*TEXT PROVIDED*:
########

However, my question in this regards goes into the lines https://github.com/lzccccc/SMOKE/blob/master/smoke/modeling/smoke_coder.py#L236-L245. This block is only executed in training, when we have the flip_mask.

However, what I do not know why the angle is changed by +- PI when the sample has been flipped (so flip_mask == 1) and not for the ones not flipped.

Hi @adrigrillo , your answers solved many of my doubts, thks. But I'm facing the same problem: since the target rotation_y have been flipped, why the rotation_y also changed at the training stage. https://github.com/lzccccc/SMOKE/blob/bc5d2bba66e2d66fa56b7b599d55457cb1a05b33/smoke/modeling/smoke_coder.py#L242 hoping for your answers,thanks.

adrigrillo commented 4 years ago

For my use case, I removed that flipping part in the training code and worked perfectly. If you need to explain the code lately, I recommend doing the same.

ZhxJia commented 4 years ago

Thanks for your reply. I have one more question to consult you. During the training stage, the training loss still reduce but the val loss basically unchanged after 30 epoches. Has this ever happened to you?

adrigrillo commented 4 years ago

Yes, that could happen or even started to increase. I have tried stopping the training and starting the process again with the last weights saved, restarting the optimizer.

########

[Stored entries]
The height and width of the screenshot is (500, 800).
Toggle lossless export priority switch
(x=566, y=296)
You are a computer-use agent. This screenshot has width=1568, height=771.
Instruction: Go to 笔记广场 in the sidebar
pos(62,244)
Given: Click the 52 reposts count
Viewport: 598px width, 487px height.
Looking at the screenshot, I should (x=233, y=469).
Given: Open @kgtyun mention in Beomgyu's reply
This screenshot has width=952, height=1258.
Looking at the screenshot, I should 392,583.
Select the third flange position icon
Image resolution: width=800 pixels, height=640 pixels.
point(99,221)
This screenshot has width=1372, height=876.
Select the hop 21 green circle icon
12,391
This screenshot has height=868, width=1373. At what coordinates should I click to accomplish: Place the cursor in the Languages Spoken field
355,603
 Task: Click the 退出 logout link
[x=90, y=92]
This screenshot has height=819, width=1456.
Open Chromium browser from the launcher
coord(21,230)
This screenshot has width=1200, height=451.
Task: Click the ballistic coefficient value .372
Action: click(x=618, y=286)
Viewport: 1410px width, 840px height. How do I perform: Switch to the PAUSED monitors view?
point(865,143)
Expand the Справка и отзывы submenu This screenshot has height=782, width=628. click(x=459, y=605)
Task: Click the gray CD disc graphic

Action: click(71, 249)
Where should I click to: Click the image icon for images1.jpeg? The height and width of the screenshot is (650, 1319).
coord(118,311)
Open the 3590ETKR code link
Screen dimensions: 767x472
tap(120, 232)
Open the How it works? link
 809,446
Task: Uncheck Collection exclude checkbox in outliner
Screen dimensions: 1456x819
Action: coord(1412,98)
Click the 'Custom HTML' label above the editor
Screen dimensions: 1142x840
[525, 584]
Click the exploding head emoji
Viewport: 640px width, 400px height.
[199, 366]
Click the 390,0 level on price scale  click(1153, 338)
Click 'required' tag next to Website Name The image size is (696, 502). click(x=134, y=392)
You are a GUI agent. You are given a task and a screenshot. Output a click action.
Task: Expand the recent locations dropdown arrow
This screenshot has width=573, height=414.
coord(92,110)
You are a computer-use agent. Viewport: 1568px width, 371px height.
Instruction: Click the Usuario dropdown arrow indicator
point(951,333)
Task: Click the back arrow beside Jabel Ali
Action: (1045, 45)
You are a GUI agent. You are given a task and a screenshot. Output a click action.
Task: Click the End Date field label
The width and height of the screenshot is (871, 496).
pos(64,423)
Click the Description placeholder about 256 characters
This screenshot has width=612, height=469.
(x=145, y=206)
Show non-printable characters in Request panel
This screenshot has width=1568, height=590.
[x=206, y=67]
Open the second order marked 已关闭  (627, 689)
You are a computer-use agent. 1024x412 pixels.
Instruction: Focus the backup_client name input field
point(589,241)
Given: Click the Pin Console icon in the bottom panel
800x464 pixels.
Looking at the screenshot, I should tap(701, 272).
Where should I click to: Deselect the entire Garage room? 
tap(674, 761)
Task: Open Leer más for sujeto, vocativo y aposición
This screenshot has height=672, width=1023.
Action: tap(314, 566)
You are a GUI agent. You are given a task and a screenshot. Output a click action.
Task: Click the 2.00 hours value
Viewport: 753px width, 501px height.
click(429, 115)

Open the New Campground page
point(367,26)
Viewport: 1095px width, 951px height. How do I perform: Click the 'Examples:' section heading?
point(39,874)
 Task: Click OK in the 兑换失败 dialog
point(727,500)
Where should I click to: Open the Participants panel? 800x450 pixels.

########

*INSTRUCTIONS*:
1/ In the last comment of the SMOKE training thread, which actions does adrigrillo say were tried?
2/ Continue the SMOKE training thread from its last comment onward.
Nothing in the stored entries is needed for what comes next.

*RESULTS BY TASK*:
1/
- Stopping the training
- Starting the process again with the last weights saved
- Restarting the optimizer

2/
However, you will not obtain big improvements one that step is reached.

jzstudent commented 2 years ago

Thanks for your reply. I have another question about the regression mask. During the training , it seems that the affine augmentation does not affect the final loss because of reg_mask, am I right? `if self.reg_loss == "DisL1": reg_loss_ori = F.l1_loss( predict_boxes3d["ori"] reg_mask, targets_regression reg_mask, reduction="sum") / (self.loss_weight[1] * self.max_objs)

        reg_loss_dim = F.l1_loss(
            predict_boxes3d["dim"] * reg_mask,
            targets_regression * reg_mask,
            reduction="sum") / (self.loss_weight[1] * self.max_objs)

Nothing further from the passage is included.